(PAGE TEXT)
The travelling alchemist who takes Lulua under her wing is Piana, a girl who, back in Atelier Totori: The Adventurer of Arland, Totori accidentally “kidnapped” from the Frontier Village on the eastern continent while attempting to discover the truth about her mother’s disappearance. Piana initially stowed away on Totori’s ship in an attempt to escape the dreadful fate that one day awaited the all-female residents of Frontier Village — death in the maw of a dreadful demon — but subsequently found herself becoming interested in life in the Arland region.
After Totori dealt with the whole pesky demon problem and made sure that Piana’s carers in the Frontier Village had no objections to her coming along, she took her on as an apprentice, and Piana became a talented alchemist in her own right. And, as Rorona, Totori and Meruru before her all came to demonstrate their own unique talents and specialisms over time, so too did Piana. In her case, it’s the frankly terrifying ability to “mess around with the laws of physics”, as she puts it, which allows the inside of her wagon atelier to be considerably larger than the outside — a process which, regrettably, makes it impossible to build windows.
In contrast to Rorona, Totori, Meruru and indeed Lulua, Piana’s priority with her alchemy seems to be more satisfying her own curiosity and learning things for herself rather than directly helping people. That’s not to say she doesn’t help people at all — she wouldn’t have taken on Lulua as an apprentice otherwise, nor would she travel around the country plying her trade — but rather that any help she might provide tends to be more of a pleasant side-effect than anything else. She also has a somewhat lazy streak about her (which she describes as her simply “preferring not to do things that are unnecessary”) that is a source of continual frustration for her homunculus assistant Chim Dragon — and which the more cynical might argue formed at least part of the reason for her taking on an apprentice.
One of the core mysteries at the heart of Atelier Lulua that is introduced right away is the existence of a large, ancient structure that extends far beneath the town. Known as Fellsgalaxen, this peculiar structure is a source of considerable interest for adventurers, historians and scientists alike — and indeed, we can assume that part of the reason Piana set up shop in Arklys was so she could find out a bit more about it.

(YOUR OBJECTIVE)
Decide whether each of the following statements agrees with the passage on Piana: (a) the inside of Piana's wagon atelier is larger than its outside; (b) Piana's wagon atelier has windows; (c) Chim Dragon is Piana's homunculus assistant. Answer yes or no for each, quoting the words of the passage that settle it.

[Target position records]
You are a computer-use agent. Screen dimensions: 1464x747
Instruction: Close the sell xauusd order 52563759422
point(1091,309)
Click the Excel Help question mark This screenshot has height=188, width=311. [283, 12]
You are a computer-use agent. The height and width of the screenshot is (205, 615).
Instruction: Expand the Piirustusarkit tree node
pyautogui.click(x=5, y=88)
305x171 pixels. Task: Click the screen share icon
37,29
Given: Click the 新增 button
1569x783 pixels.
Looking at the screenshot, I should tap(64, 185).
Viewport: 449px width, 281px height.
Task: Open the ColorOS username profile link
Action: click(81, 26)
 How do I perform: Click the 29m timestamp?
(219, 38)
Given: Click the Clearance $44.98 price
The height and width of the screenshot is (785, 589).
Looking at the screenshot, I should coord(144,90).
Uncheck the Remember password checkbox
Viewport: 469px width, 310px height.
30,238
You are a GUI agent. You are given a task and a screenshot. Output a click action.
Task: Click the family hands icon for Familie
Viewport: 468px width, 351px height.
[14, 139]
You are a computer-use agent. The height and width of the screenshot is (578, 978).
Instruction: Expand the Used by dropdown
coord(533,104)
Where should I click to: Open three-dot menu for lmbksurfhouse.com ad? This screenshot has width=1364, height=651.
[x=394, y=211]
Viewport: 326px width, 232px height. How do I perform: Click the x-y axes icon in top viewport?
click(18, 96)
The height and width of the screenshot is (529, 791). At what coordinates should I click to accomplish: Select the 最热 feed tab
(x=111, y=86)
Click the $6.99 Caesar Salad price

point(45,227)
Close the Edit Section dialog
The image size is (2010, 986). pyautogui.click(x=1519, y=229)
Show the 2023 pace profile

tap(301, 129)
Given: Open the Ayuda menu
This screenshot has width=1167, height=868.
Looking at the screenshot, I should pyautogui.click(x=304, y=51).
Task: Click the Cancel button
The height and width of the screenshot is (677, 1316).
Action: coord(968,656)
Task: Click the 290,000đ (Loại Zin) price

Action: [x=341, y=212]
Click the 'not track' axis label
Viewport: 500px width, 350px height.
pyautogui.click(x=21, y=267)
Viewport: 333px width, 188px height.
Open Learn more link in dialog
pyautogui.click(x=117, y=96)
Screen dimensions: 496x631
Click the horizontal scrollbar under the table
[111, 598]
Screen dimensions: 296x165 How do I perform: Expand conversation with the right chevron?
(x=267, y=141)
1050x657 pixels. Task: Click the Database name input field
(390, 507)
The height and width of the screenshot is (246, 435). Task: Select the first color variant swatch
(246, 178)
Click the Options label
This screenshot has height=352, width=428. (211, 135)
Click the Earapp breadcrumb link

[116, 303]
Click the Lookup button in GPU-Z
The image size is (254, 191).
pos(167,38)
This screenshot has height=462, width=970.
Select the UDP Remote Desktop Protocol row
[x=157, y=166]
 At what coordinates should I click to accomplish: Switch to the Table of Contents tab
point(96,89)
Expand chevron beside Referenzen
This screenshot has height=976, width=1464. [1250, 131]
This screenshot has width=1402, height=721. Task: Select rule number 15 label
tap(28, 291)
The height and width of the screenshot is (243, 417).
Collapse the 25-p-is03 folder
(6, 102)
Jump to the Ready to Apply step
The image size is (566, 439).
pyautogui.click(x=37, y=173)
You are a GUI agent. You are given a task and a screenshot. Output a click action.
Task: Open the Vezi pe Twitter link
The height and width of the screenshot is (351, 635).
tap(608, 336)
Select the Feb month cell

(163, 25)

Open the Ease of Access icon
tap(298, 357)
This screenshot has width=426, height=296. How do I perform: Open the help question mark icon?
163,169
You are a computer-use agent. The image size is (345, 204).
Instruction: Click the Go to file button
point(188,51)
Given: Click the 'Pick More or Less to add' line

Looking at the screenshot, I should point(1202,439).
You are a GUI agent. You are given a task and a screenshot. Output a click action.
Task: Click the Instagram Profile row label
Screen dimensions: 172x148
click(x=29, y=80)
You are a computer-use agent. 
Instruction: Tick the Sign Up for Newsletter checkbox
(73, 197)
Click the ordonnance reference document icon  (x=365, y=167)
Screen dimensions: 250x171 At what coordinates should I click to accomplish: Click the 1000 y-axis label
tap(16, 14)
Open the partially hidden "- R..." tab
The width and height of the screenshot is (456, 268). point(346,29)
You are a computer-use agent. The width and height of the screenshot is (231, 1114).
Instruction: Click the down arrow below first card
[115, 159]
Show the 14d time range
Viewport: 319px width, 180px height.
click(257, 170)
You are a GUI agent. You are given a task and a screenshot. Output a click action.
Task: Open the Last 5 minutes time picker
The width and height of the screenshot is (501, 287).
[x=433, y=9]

(EXPECTED ANSWER)
(a) Yes: "allows the inside of her wagon atelier to be considerably larger than the outside"
(b) No: "makes it impossible to build windows"
(c) Yes: "her homunculus assistant Chim Dragon"